**What you need to do**
Go through the data and tally the lines that hold the string "Given". Reply with the total alone.

─── Supplied material

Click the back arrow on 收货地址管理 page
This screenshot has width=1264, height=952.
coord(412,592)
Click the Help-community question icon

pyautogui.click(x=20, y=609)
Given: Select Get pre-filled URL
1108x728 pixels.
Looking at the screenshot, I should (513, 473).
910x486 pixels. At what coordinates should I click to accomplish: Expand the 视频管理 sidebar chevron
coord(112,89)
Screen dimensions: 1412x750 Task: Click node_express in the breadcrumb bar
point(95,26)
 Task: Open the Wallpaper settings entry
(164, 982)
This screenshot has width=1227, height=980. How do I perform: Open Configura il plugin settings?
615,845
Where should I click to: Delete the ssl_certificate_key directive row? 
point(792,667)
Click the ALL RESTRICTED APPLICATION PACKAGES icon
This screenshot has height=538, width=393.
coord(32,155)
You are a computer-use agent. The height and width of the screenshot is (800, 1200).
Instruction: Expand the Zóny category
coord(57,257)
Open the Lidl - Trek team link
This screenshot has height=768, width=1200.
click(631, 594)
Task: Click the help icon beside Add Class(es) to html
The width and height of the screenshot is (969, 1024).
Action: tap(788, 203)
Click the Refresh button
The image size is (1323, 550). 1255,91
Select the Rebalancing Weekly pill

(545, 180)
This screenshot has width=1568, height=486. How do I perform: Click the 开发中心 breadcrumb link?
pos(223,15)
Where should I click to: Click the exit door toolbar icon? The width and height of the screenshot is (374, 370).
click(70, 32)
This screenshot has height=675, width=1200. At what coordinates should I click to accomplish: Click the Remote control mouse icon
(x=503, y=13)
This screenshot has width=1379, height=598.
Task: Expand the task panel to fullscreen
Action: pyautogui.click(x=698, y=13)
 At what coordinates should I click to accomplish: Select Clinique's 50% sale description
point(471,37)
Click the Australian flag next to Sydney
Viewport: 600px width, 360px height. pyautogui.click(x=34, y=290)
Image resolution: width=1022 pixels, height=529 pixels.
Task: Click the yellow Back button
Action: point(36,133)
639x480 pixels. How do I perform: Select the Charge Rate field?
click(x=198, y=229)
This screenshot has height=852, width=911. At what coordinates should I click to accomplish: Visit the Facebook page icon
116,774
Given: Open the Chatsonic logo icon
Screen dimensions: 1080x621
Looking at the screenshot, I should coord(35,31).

──────

**Result of the task**
2